A HTDS of concatenated triplicate selections against thrombin. Building blocks 1, 2 and 3 correspond to each respective axis. The heat bar represents the DNA sequence counts. The Plot is constrained to combinations from version 2 of DP-DEL possessing BB4-position 2, due to the attainment of highest enrichment values from that version of the library (see Supplementary Information, section 5.4.2.). Arrows indicate the three most enriched library members from the selection. Cut-off: 100 counts. B On-LNA experimental validation of highest enriched library members 1-3 displayed on 8-mer locked nucleic acid (LNA) heteroduplexes with a fluorescein label by fluorescence polarization (FP). Conjugates were tested in open form approximating version 1 of DP-DEL and clicked form approximates version 2 of DP-DEL. Affinity values are given as a mean of triplicate experiments (n = 3), with the exception of 1-o, which was measured as a duplicate (n = 2).
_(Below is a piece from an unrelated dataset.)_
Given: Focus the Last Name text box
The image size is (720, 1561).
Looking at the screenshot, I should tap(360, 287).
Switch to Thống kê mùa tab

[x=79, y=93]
C Off-DNA inhibitory measurements of selected compound 4 (R = Ahx-(H-Lys-NH₂)-5-carboxyfluorescein) against human alpha-thrombin, synthesized using a selection of linkers between the two cysteine scaffolds to test preferred peptide flexibility. L1-L5 allow the formation of variably sized macrocyclic peptides, while L0 yields a linear peptide. A heat bar shows the relation of IC₅₀ obtained and peptide steric constraint due to L0-L5 of binder. IC₅₀ values are obtained from experimental triplicates (n = 3) and given as a mean. Error bars indicate standard deviation of the replicates.